To count rows in Pandas with a condition, you can use df.shape or len() for direct counting, df.index for index length, df.apply() with lambda for custom conditions, df.query() for query-based filtering, np.where() for conditional indexing, df.count() for non-null entries, df.groupby().size() for categorical data, and list comprehensions for a Pythonic approach.

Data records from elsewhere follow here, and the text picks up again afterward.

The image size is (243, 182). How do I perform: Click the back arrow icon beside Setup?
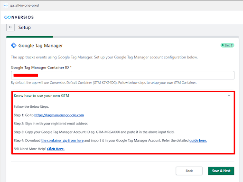pyautogui.click(x=10, y=27)
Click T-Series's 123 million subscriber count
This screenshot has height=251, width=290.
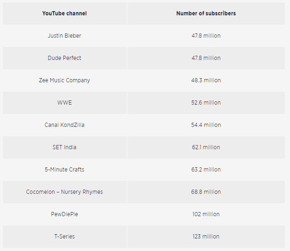click(x=206, y=237)
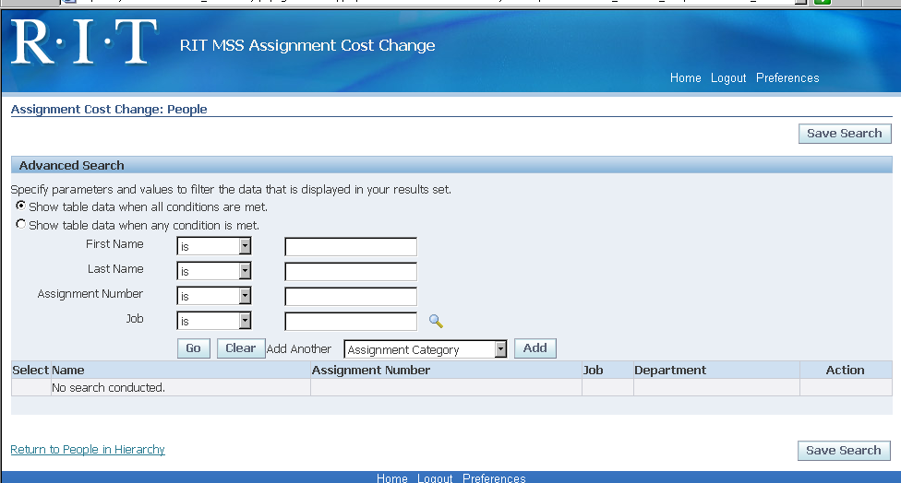This screenshot has width=901, height=483.
Task: Select 'any condition is met' radio button
Action: click(21, 225)
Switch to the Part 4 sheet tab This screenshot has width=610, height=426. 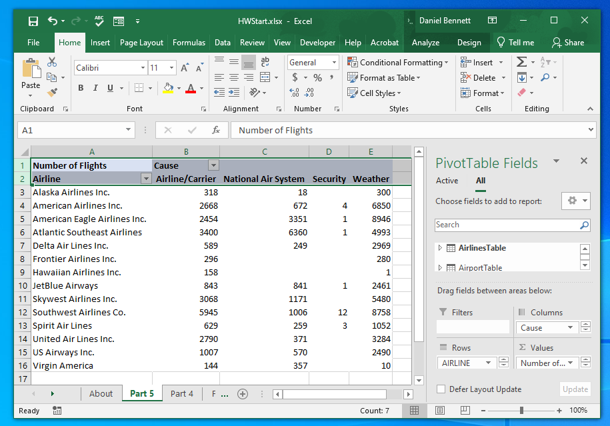(x=182, y=393)
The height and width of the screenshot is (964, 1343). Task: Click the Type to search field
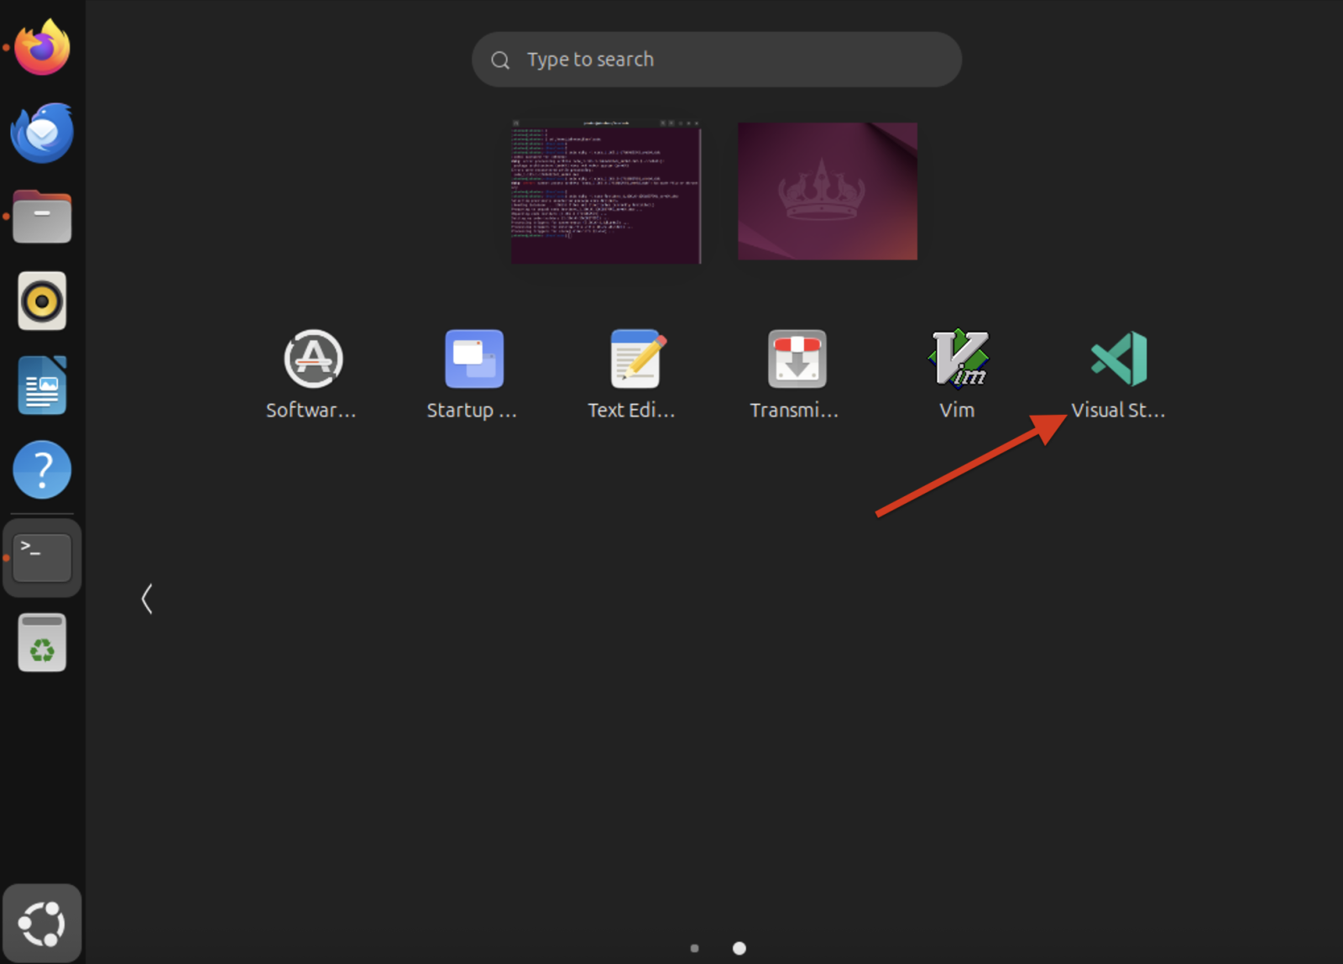click(716, 60)
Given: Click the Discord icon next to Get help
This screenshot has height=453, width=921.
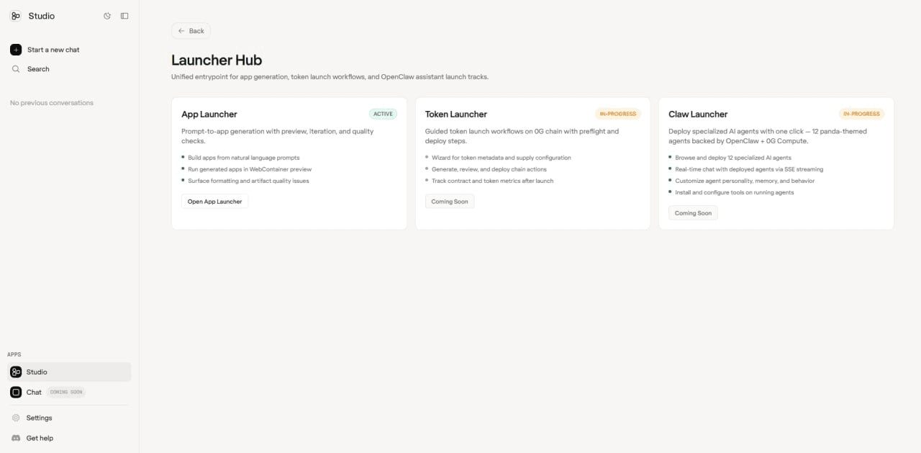Looking at the screenshot, I should [x=16, y=438].
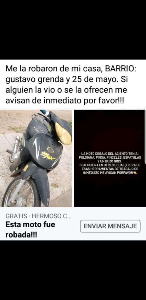Tap the black area below the listing
Screen dimensions: 146x300
tap(73, 270)
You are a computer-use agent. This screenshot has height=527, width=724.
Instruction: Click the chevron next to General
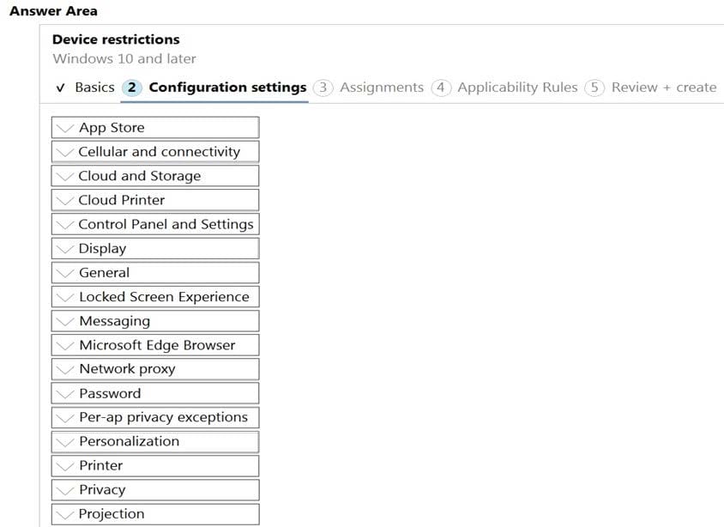pos(64,273)
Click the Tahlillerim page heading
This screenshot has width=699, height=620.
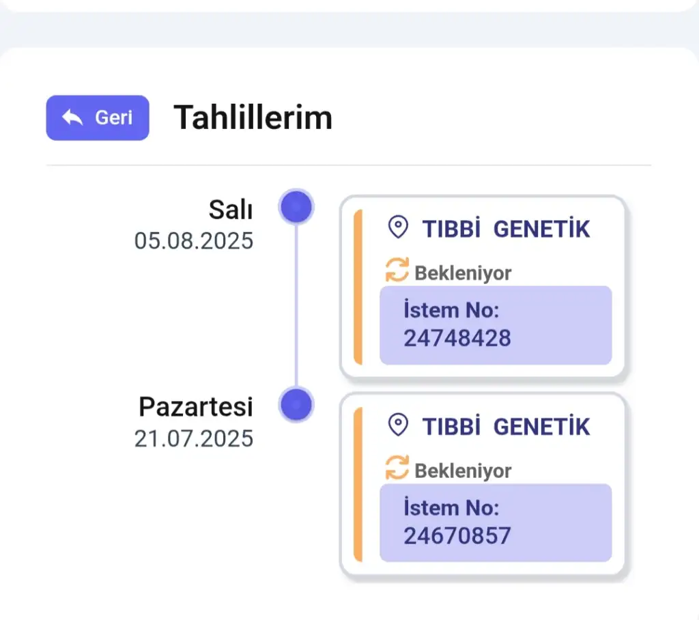(253, 117)
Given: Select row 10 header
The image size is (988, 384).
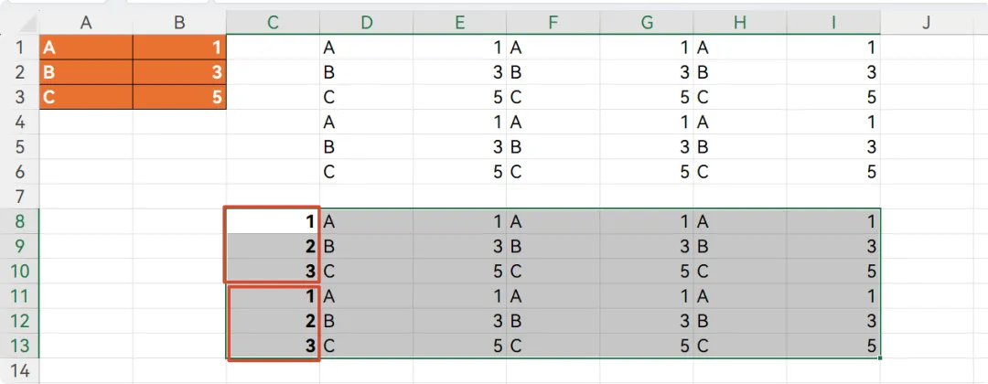Looking at the screenshot, I should (19, 272).
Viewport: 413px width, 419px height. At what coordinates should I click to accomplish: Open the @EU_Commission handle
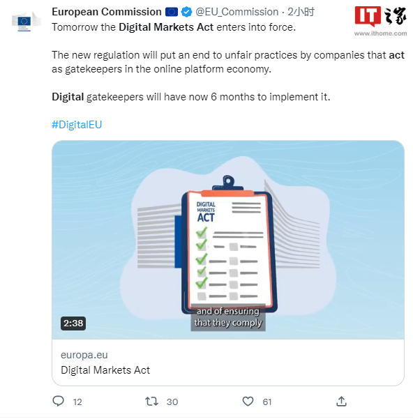click(236, 12)
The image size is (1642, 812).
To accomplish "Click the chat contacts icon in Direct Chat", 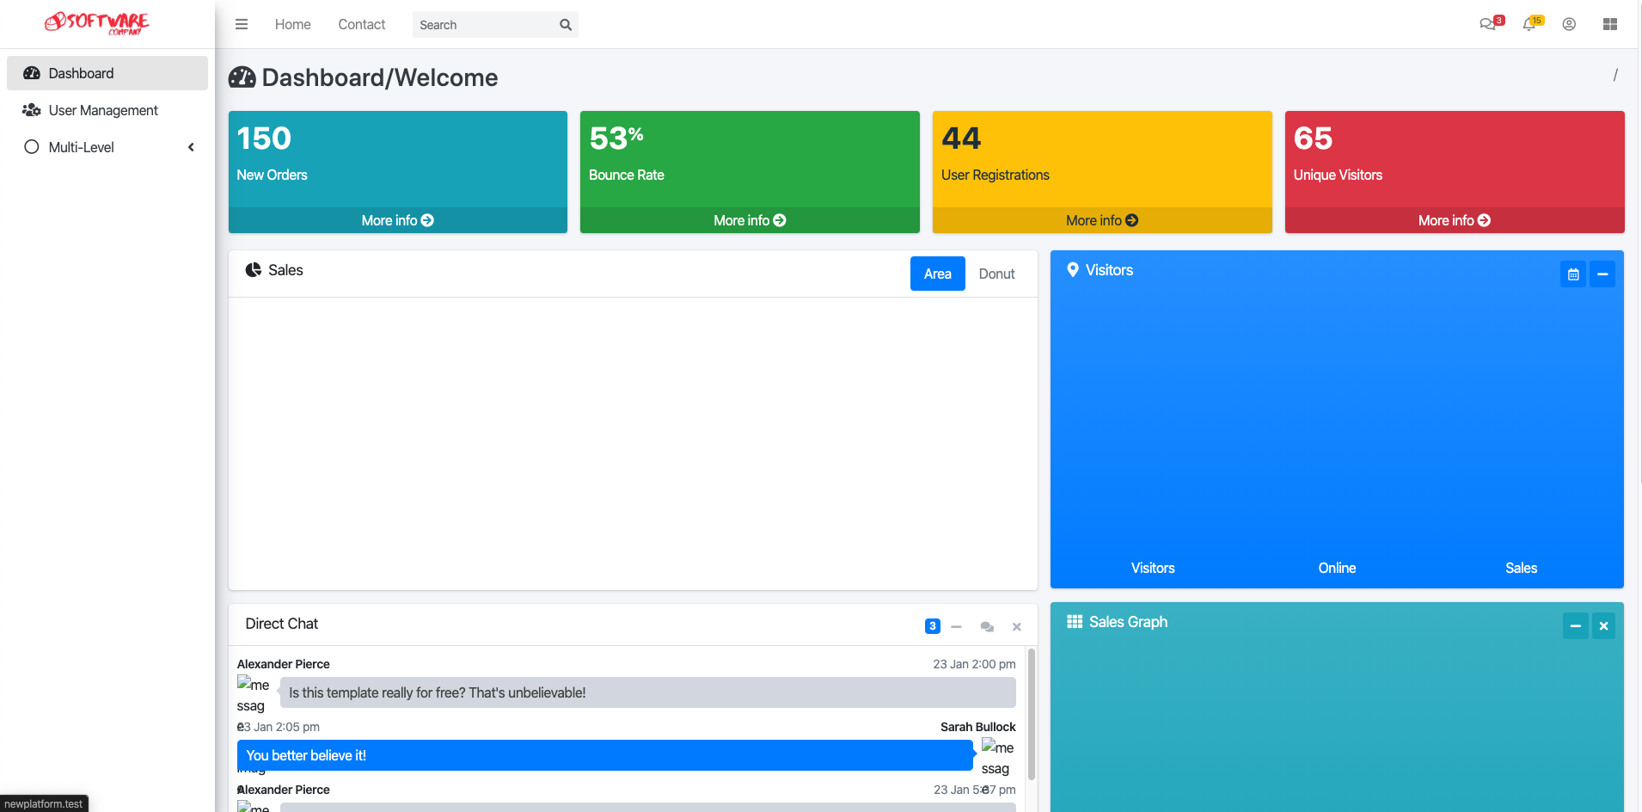I will click(x=986, y=626).
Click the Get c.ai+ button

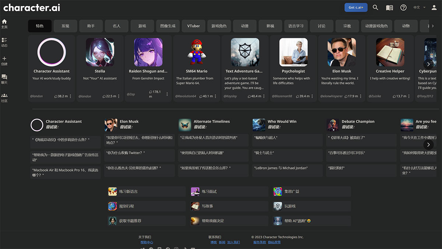tap(356, 7)
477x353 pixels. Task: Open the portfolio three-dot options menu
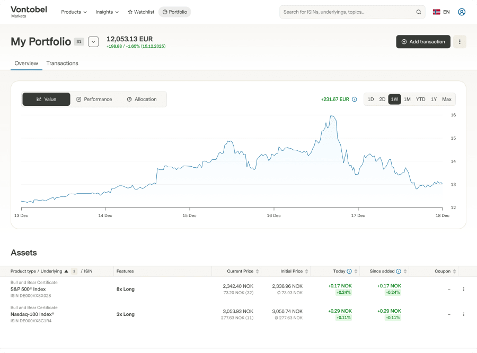click(x=460, y=42)
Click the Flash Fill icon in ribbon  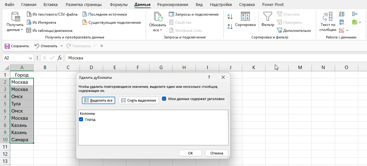click(x=342, y=14)
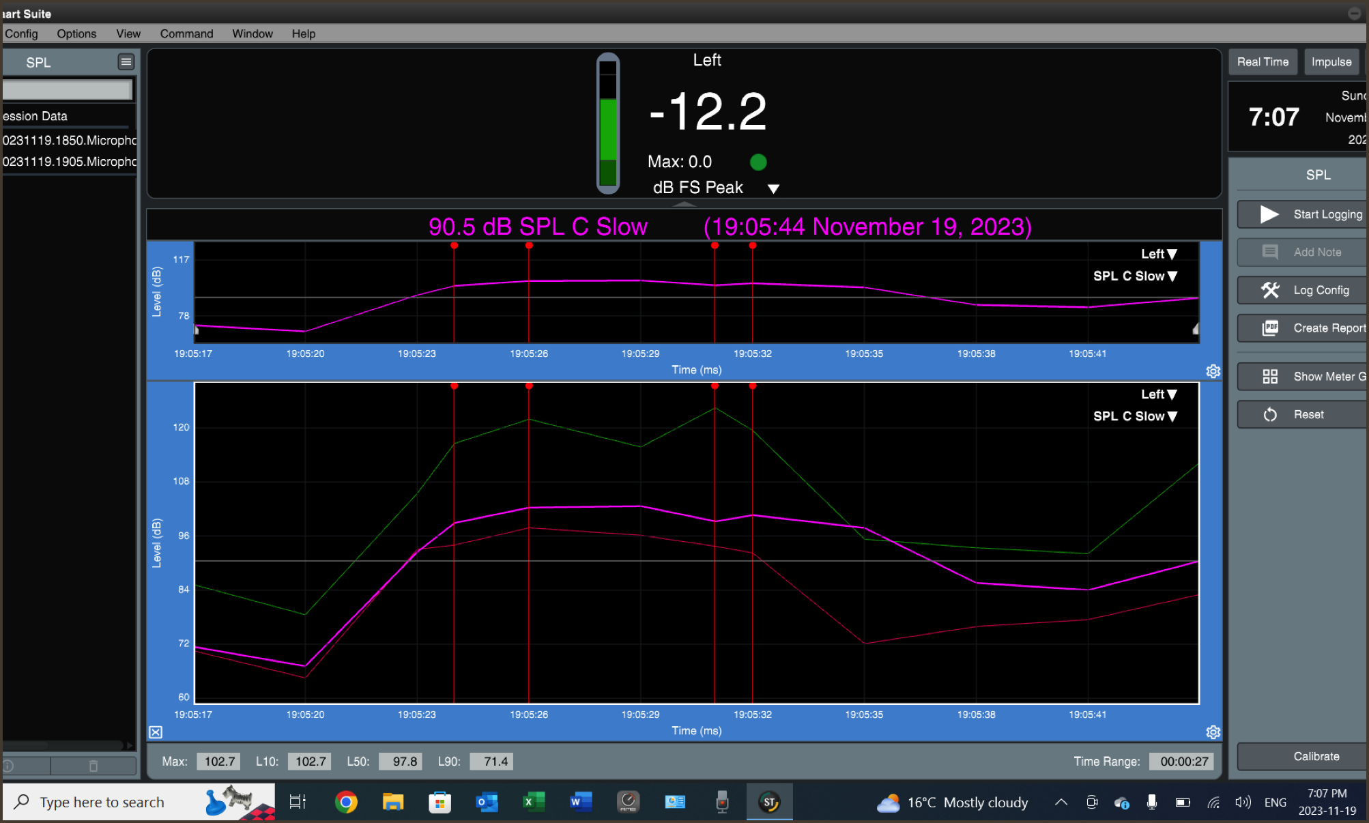Open settings gear of the lower graph
1369x823 pixels.
pyautogui.click(x=1213, y=732)

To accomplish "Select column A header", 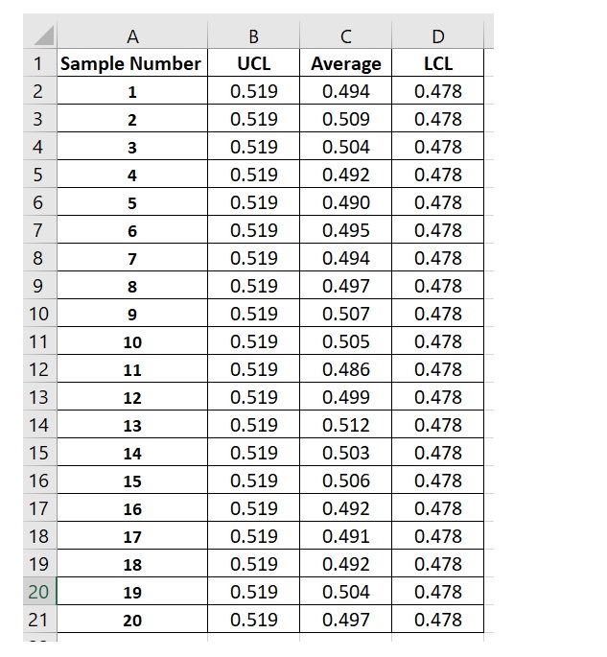I will pos(132,37).
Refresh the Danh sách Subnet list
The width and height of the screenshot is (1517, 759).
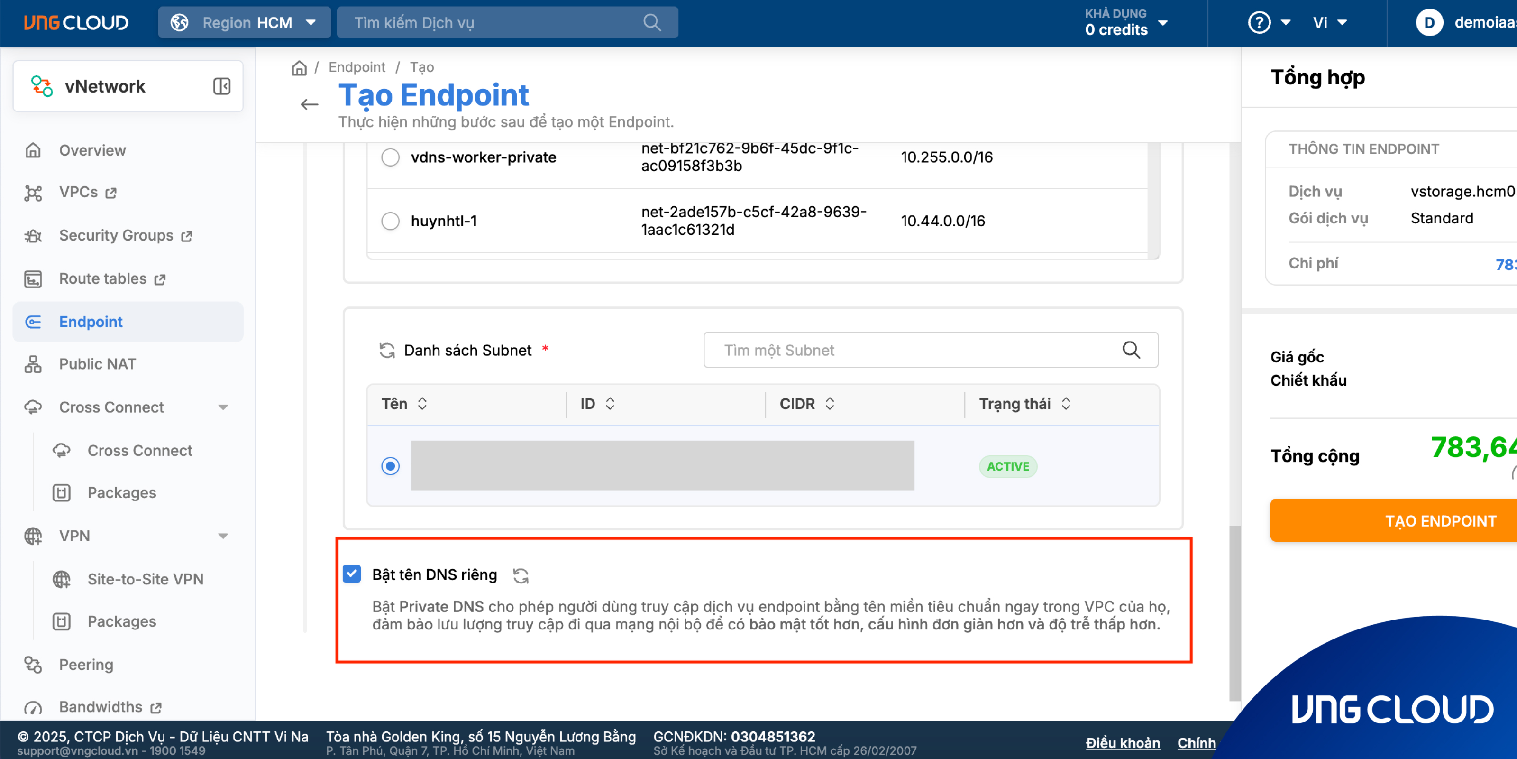[387, 351]
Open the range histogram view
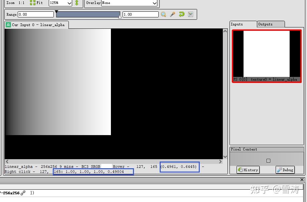The image size is (307, 202). pyautogui.click(x=190, y=14)
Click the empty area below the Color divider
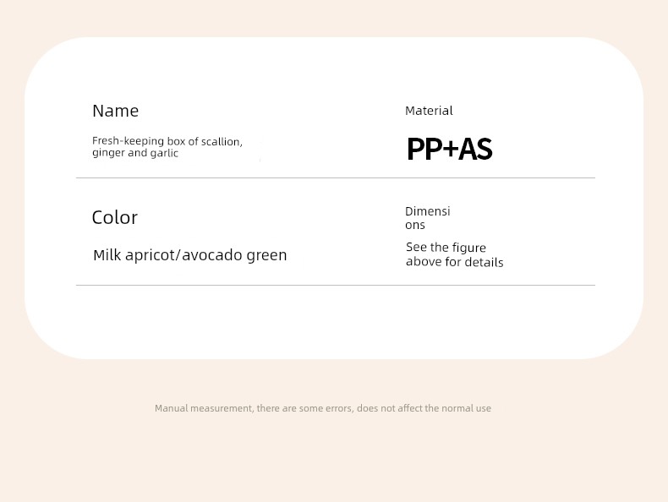Image resolution: width=668 pixels, height=502 pixels. coord(336,321)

Pandas count rows with condition in Python
There are nine different ways to count rows with condition in Python Pandas:
- Using DataFrame.shape
- Using len()
- Using DataFrame.index
- Using DataFrame.apply() and Lambda Function
- Using DataFrame.query()
- Using numpy.where()
- Using DataFrame.count()
- Using DataFrame.groupby().size()
- Using List Comprehensions
Let’s see them one by one using some examples:
1. Pandas count rows with condition using df.shape
This method involves filtering the DataFrame in Python Pandas, based on the condition, and then using the shape attribute, which returns a tuple where the first element is the number of rows.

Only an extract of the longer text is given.